Cela se vérifie aussi dans de secteur de l’industrie agroalimentaire où l’argument sanitaire est omniprésent : « le sel enrichi en iode pour prévenir les affections thyroïdiennes, le sucre et les céréales aux fibres ajoutées pour faciliter le transit intestinal et éviter le cancer du côlon, les margarines anti-cholestérol et les œufs dotés d’acides gras essentiels pour lutter contre les maladies cardiovasculaires ou encore le célèbre yaourt liquide qui agit au cœur de l’intestin et aide à renforcer les défenses naturelles ». [6]
La santé semble donc être devenue un argument de vente particulièrement efficace, puisque « presque un produit alimentaire sur quatre est vendu avec un argument de santé ». [7]
Nous sommes tous acteurs de la norme
Les médias, les industries agroalimentaire, pharmaceutique et cosmétique ainsi que la médecine ne sont pas les seuls à avoir du pouvoir et influencer ou renforcer le culte de la minceur. Si ces éléments viennent renforcer la norme de la minceur, il ne faut pas perdre de vue qu’elle est avant tout une construction sociale. C’est aussi parce que nous avons nous-mêmes intégré ce modèle esthétique que nous lui permettons inconsciemment de continuer à régner.

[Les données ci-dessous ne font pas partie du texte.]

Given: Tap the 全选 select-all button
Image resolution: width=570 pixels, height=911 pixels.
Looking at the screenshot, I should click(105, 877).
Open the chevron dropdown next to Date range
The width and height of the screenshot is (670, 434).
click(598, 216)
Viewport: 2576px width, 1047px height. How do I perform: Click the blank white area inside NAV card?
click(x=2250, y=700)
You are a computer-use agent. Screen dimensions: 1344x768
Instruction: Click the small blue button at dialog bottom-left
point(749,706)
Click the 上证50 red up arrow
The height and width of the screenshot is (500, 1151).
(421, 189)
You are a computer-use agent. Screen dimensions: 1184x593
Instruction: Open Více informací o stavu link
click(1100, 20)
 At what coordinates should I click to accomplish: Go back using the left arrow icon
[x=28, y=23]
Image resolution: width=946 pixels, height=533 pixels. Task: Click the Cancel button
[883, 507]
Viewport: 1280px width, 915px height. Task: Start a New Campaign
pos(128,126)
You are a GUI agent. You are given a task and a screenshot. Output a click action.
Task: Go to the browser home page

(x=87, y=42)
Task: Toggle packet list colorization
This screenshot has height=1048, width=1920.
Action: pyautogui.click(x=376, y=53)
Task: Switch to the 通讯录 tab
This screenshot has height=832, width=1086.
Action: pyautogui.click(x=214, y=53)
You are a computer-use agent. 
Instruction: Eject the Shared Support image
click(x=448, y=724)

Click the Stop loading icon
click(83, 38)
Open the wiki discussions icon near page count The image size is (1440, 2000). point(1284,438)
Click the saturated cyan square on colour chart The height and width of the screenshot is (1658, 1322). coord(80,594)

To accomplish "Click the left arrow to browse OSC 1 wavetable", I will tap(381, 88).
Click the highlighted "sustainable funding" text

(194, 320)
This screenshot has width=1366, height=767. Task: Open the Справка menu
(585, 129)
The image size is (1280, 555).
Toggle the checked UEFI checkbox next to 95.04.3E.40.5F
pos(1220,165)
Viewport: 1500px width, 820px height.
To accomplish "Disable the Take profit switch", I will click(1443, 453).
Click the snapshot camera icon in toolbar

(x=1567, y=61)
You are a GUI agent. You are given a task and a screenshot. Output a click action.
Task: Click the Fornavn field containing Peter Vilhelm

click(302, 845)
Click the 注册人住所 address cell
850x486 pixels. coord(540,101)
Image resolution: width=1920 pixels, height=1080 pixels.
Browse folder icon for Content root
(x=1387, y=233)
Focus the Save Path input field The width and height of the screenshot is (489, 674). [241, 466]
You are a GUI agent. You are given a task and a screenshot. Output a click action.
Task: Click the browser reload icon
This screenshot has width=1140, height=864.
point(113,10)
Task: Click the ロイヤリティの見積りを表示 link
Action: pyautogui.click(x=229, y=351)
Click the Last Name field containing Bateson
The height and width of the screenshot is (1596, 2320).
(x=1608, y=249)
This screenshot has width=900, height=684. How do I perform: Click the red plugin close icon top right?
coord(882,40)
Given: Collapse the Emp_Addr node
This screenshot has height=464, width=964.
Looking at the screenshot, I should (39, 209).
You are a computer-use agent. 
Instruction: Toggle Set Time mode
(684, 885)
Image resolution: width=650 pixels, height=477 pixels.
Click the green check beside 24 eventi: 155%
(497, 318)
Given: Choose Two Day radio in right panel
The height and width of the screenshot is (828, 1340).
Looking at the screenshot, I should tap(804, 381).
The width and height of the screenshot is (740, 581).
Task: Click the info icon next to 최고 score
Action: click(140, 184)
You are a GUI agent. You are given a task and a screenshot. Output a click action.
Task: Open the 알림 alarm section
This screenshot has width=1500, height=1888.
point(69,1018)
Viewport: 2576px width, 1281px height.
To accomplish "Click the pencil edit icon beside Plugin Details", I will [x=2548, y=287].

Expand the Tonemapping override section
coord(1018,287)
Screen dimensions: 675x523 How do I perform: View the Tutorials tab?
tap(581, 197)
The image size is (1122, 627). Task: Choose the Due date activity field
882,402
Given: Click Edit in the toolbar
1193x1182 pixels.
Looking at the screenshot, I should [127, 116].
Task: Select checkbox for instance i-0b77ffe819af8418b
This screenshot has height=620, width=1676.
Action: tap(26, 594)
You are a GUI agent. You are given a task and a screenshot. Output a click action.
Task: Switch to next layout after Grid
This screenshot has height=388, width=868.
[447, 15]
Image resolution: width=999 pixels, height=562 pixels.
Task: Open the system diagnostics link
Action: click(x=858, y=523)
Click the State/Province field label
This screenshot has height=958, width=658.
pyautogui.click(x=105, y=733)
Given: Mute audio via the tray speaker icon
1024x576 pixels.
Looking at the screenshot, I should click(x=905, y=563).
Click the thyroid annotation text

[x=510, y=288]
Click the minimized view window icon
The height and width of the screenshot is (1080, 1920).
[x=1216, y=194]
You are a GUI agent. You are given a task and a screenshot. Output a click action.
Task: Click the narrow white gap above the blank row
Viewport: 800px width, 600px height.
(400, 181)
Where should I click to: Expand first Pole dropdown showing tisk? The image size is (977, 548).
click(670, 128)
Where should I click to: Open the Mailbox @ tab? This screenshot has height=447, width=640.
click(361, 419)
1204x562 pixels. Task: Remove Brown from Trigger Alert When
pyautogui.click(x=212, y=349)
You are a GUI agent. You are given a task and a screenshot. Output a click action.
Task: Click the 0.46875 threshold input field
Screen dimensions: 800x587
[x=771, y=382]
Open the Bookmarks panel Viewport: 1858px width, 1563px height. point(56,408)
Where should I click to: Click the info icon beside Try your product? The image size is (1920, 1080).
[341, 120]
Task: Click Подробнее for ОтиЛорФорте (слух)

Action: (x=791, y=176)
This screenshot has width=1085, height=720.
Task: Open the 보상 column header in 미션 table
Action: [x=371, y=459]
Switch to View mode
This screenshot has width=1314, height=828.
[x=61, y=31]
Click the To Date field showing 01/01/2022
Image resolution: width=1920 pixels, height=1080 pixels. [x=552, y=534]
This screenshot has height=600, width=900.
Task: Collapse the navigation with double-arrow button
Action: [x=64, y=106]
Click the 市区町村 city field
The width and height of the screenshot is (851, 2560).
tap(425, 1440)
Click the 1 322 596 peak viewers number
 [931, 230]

81% des cultures traditionnelles considèrent que l’idéal de beauté féminine est une beauté que l’on peut qualifier de « bien en chair ». [8]
Mais pourquoi se focaliser sur la corpulence plutôt que sur n’importe quel autre aspect de notre anatomie ? Comment réagirions-nous si demain, seuls les cheveux blancs étaient appréciables ? Irions-nous tous chez le coiffeur pour une décoloration ou trouverions-nous cela injuste ? Ne voudrions-nous pas revendiquer la beauté d’une chevelure blonde, châtain, noire ou rousse ? Ne voudrions-nous pas revendiquer cette particularité esthétique comme une partie de notre identité ?
En acceptant cette norme de la minceur, nous contribuons donc au renforcement de ce modèle esthétique et à la standardisation des corps.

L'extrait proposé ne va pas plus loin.